At first glance this appears to be an informative and thoughtful post. However, a deeper look at the post and your previous posts on this topic reveals it to be shallow and lacking in my opinion. Specifically, it relies on the assumption that scientists are 'convergent thinkers' who are blind to alternative approaches. I strongly disagree with this. Scientists' ways of thinking are as varied as their personalities, which range an entire spectrum just like everyone else.

What education does is to provide scientists with proven tools and methods to help them identify new phenomena and systematically form an organized, coherent, and self-consistent explanation for these phenomena. These tools and methods encompass everything from mathematics classes to lab reports to using Excel. You might as well say that the tools in a wood working shop constrain someone's thinking about what they can make out of wood. Instead, it is how things are made that is constrained, not what. So it is in science.

Most of our greatest leaps forward in knowledge have been through the fusion of ideas outside the 'mainstream'.
No they haven't. Practically all of our 'leaps forward' have come directly from mainstream theories. Meaning that you introduce one or two postulates to a mainstream theory and see what the results would be.

Quantum Mechanics: the direct result of quantizing energy, momentum, angular momentum, and other properties from classical physics at the atomic and subatomic scale.

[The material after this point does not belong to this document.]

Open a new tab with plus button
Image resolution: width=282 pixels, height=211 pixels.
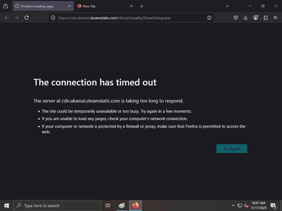pos(142,6)
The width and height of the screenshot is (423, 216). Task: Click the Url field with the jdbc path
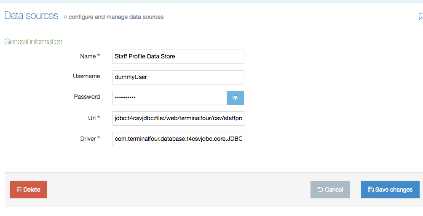(x=178, y=119)
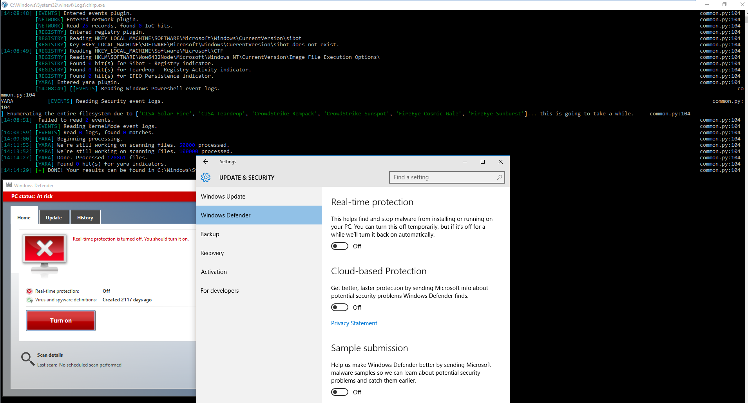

This did not come right out of the blue. Many different experiments at the time indicated that classical physics was missing something, and it was only with Max Planck's idea of quantizing the energy of a black body that these problems began to be solved. If you look at the history of QM you'll find that each step towards the development of a working theory was the direct result of someone working on a known problem in classical physics.

Special Relativity: the direct result of Einstein solving known problems in classical electrodynamics by introducing the postulates of the invariant speed of light and the principle of relativity. Both of these were already supported by contemporary experiments, such as the Michelson-Morley experiment.

General Relativity: the direct result of Einstein recognizing that objects in free fall under the influence of gravity would measure zero acceleration and behave as if they were moving inertially. IE objects in free fall are in inertial motion and objects not in free fall (such as a book on a shelf) are not in inertial motion. Once recognized, the basics of GR follow naturally from this property. Again, this was a short but complicated insight that follows directly from classical physics.

So which of our leaps forward have been the result of the fusion of non-mainstream ideas? If you think that the above are examples of non-mainstream ideas, then everything is a non-mainstream idea until it is fully explained by science. But in that case science is already doing exactly what you say it isn't, which is routinely providing non-mainstream ideas to solve problems.

One should note that none, absolutely none of these advancements would have been made without an in-depth understanding of contemporary classical physics and the advanced mathematics given to these scientists by their own education system. Not too bad for men supposedly close-minded and blind to alternative approaches.

I'm sorry but I think your idea of science and scientists is one of a caricature. A shallow, one-dimensional idea of men in lab coats scribbling equations on a whiteboard while oblivious to the rest of the world. Of bumbling, socially-inept nerds who can't understand girls or poetry. Scientists are not inflexible robots that have a short circuit if something falls outside their limited programming. They are real people with an enormous range of backgrounds and interests, giving them, as a whole, as wide and flexible an outlook on the world as any other group of people, if not more.

Education tends to open one's mind, not close it.